How to solve $(A-AX)^{-1}=X^{-1}B$ and prove $B$ is invertible?

Question

So this is a homework problem. So I'll give what I got.

Suppose $A,$ $\ B$ & $X$ are $n$ by $n$ matrices with $A,$ $\ X$ & $A-AX$ invertible. Now suppose that $$(1) \quad (A-AX)^{-1}=X^{-1}B$$

$A)$ Explain why $B$ is invertible.

$B)$ Solve for $X$.

Part A:

Multiply both sides of $(1)$ by $B^{-1}$ to get,

$$(2) \quad (A-AX)^{-1}B^{-1}=X^{-1}$$ Now Multiply $(2)$ by $(A-AX)^{-1}$ to get,

$$(3) \quad B^{-1}=(A-AX)X^{-1}$$

$(A-AX)$ exists, and the existence of $X^{-1}$ is a given. The matrices are of the same size so matrix multiplication is defined. Therefore $B^{-1}$ exists.

Part B

From $(3)$ use the fact that,

$C^{-1}D^{-1}=(DC)^{-1}$

To manipulate the RHS of $(3)$ into,

$$(4) \quad B^{-1}=(X(A-AX)^{-1})^{-1}$$ $$\Rightarrow B^{-1}=(X(A(I-X))^{-1})^{-1}$$ $$\Rightarrow B^{-1}=(X(I-X)^{-1}(A)^{-1})^{-1}$$ $$\Rightarrow B^{-1}=(((I-X)X^{-1})^{-1}A^{-1})^{-1}$$ $$\Rightarrow B^{-1}=A(I-X)X^{-1}$$ $$\Rightarrow B^{-1}=A(X^{-1}-I)$$ $$\Rightarrow A^{-1}B^{-1}=(X^{-1}-I)$$ $$\Rightarrow X=(BA)^{-1}+I$$

Seems correct to me. But I'm a bit bias. Is this correct? If not, where's the error?

Answer 1

Your part A is problematic. You can't start with $B^{-1}$ until you have proved that $B$ is invertible.
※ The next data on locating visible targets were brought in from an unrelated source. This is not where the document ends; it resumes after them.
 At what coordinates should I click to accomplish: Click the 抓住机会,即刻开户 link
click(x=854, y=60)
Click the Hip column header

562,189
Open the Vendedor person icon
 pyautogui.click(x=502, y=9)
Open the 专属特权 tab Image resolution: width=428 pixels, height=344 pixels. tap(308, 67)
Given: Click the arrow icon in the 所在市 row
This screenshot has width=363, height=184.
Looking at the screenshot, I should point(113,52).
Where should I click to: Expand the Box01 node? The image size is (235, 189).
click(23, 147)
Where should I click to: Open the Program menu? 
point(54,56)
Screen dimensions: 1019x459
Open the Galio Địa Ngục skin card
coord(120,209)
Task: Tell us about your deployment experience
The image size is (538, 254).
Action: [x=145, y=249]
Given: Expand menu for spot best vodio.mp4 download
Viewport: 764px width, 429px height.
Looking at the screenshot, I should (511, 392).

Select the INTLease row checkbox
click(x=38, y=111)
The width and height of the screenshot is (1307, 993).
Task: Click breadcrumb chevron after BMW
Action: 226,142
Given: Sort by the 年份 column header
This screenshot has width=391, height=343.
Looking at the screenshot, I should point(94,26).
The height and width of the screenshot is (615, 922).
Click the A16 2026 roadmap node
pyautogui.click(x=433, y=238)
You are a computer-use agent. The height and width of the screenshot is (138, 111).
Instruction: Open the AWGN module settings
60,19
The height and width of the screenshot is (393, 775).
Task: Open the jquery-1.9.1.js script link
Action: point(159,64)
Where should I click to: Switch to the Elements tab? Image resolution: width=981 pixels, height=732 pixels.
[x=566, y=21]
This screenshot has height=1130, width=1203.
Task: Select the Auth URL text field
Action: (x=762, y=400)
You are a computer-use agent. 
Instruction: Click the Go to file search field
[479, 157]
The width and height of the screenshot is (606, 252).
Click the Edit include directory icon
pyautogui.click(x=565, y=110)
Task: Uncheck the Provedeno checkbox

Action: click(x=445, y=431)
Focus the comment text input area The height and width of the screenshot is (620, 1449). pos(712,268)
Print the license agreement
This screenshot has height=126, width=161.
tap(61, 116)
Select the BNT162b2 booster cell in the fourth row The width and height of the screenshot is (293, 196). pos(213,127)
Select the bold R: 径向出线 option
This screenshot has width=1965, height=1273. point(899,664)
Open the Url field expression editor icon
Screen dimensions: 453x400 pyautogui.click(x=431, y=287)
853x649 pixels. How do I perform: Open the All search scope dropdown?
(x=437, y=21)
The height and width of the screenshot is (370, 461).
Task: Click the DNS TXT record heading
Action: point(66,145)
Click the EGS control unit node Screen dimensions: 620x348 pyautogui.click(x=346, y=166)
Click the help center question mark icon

Approach 1: propose a candidate and show that it works. Let $M=(A-AX)X^{-1}$. Then $$ MB=(A-AX)X^{-1}B=(A-AX)(X^{-1}B)=(A-AX)(A-AX)^{-1}=I, $$ and then use this result to infer that $BM=I$ also.

Approach 2: Take determinant on both sides of $(A-AX)^{-1}=X^{-1}B$ to infer that $\det(B)=\det X/\det(A-AX)\neq 0$.

Answer 2

Your answer to Part A is not right, because by multiplying by $B^{-1}$, you assumed it exists. Instead, starting from $$ (A-AX)^{-1}=X^{-1}B, \tag{1}$$ multiply by $X$ on the left, which gives $$ B= X(A-AX)^{-1}. $$ Then $B$ is a product of invertible matrices (according to the question) and so $B$ is invertible.

A shorter way to do Part B is to multiply the above formula on the right by $A-AX$. Then $$ BA(I-X)=X, $$ or $$ BA=(I+BA)X, $$ and then $$ X=(I+BA)^{-1}BA $$ (there are probably other ways of writing this, though).

(And by the way, when multiplying by a non-commutative element, you should state on which side you are placing it, since otherwise it can be ambiguous.)

Answer 3

In part a) you cannot multiply by $B^{-1}$ because you don't know whether it is invertible or not. You need to write the solution for part a) as: $$(A-AX)^{-1}=X^{-1}B$$ implies that $$X(A-AX)^{-1}=B=(X^{-1})^{-1}(A-AX)^{-1}=((A-AX)X^{-1})^{-1}$$ so the matrix $B$ is the inverse of matrix $(A-AX)X^{-1}$. $$$$ Hence B is invertible. $$$$ The part B seems to be right!